Autre caractéristique de la société matrilinéaire, c'est que celle-ci se développe
en une communauté régit sous le principe d'égalité, comme le souligne J. EVOLA
dans Révolte contre le monde moderne : " De même que les feuilles ne naissent
pas de l'une de l'autre, mais du tronc, de même, si c'est l'homme qui suscite
la vie, celle-ci est effectivement donnée par la mère : telle est ici la prémisse.
Ce n'est pas le fils qui perpétue la race; il a une existence purement individuelle
limitée à la durée de sa vie terrestre. La continuité se trouve au contraire
dans le principe féminin, maternel. D'où la conséquence que la femme, en tant
que mère, se trouve au centre et à la base du droit de la gens ou de la famille
et la transmission se fait par ligne féminine. Et si de la famille on passe
au groupe social, on en arrive aux structures de type collectivisme et communiste
: lorsqu'on invoque l'unité d'origine et le principe maternel, dont tout le
monde descend d'égale manière, l'aequitas devient l'aequalitas, des rapports
de fraternité universelle et d'égalité s'établissent spontanément, on affirme
une sympathie qui ne connaît pas de limites ni de différences, une tendance
à mettre en commun tout ce qu'on possède, et qu'on a d'ailleurs reçu comme cadeau
de la Mère Terre."
Le Culte de la Déesse Mère
est caractérisé par plusieurs éléments qui se recoupent : les statues, les titres,
les symboles (le serpent, la vache, la colombe et la hache à double tranchant),
les prêtres eunuques, la relation qui unit la Déesse à Son fils/amant, la mort
de celui-ci et les lamentations qui rappellent chaque année cette mort, l'accouplement
sacré et les coutumes sexuelles du temple, et nous le retrouvons dans des régions
aussi éloignées dans le temps et dans l'espace que l'étaient Sumer, la Grèce
classique et Rome.
Lorsque de toute évidence , on découvrit le rôle important de l'homme et devient
le géniteur, la Déesse fut accompagnée par un époux/frère/fils/amant.
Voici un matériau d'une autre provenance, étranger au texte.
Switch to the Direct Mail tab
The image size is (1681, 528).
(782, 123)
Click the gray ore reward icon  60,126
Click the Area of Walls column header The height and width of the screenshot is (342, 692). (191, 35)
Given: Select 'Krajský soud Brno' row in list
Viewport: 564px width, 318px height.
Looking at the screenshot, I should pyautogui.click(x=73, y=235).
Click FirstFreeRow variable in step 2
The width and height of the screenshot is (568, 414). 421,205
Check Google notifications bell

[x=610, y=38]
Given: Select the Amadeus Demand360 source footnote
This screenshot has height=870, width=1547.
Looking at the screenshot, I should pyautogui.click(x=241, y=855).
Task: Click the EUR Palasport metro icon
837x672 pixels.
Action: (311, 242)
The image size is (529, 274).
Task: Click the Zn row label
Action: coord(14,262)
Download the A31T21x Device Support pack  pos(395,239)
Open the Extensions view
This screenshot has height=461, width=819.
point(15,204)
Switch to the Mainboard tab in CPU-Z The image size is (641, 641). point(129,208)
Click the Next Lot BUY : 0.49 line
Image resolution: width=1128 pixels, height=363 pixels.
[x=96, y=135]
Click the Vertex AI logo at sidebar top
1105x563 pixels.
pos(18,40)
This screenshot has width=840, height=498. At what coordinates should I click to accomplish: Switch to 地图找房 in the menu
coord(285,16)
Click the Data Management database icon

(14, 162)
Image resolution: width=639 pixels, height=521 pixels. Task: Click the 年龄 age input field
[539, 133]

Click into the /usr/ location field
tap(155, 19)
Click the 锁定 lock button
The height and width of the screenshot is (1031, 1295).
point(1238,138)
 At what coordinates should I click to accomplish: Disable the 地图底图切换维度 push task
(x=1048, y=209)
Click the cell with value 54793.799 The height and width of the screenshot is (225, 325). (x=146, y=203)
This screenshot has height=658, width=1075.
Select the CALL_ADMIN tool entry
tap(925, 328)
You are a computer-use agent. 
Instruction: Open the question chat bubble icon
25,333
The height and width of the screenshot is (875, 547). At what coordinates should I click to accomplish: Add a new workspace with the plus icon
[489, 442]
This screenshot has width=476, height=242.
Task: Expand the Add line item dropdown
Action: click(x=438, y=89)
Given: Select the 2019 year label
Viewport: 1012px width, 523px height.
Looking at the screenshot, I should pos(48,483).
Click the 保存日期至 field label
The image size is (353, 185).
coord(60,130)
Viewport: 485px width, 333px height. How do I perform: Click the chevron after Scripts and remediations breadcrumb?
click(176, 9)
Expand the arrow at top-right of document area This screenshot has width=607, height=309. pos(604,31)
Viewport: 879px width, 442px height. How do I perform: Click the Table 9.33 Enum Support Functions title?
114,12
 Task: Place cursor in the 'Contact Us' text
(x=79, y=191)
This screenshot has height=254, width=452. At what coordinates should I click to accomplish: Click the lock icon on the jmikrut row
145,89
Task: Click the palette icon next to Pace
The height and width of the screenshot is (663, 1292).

Cet époux
, toujours jeune est appelé Damuzy, Tammuz, Attis, Adonis, Osiris ou Baal selon
les langues, mourait en pleine jeunesse et était le plus souvent ramené a à
la vie par la Déesse après maintes péripéties et surtout celle de descendre
aux Enfers rechercher son bien aimé et tout cette légende symbolisait le cycle
végétal.
Le professeur E.O JAMES nous donne une description des relations entre Déesse
et Son fils/Amant, dans The Ancients Gods :
"C'est elle la responsable de la guérison et de la résurrection du jeune dieu
dont dépend le renouveau de la nature. En dernière analyse, c'est bien Inanna/Ishtar
et non Damuzi/Tammuz qui est la source primordiale de la vie et de son renouvellement,
alors que le jeune dieu est utilisé comme instrument dans ce processus... Lorsqu'on
commença à domestiquer les animaux, la fonction du mâle dans le processus de
reproduction apparut plus clairement: on assigna alors à la Déesse Mère le rôle
d'épouse, et c'est lui qui devint le géniteur, même si en Mésopotamie par exemple,
il demeura le jeune fils/amant ou le serviteur. De l'Inde à la Méditerranée,
s'étendait le règne de la déesse célibataire."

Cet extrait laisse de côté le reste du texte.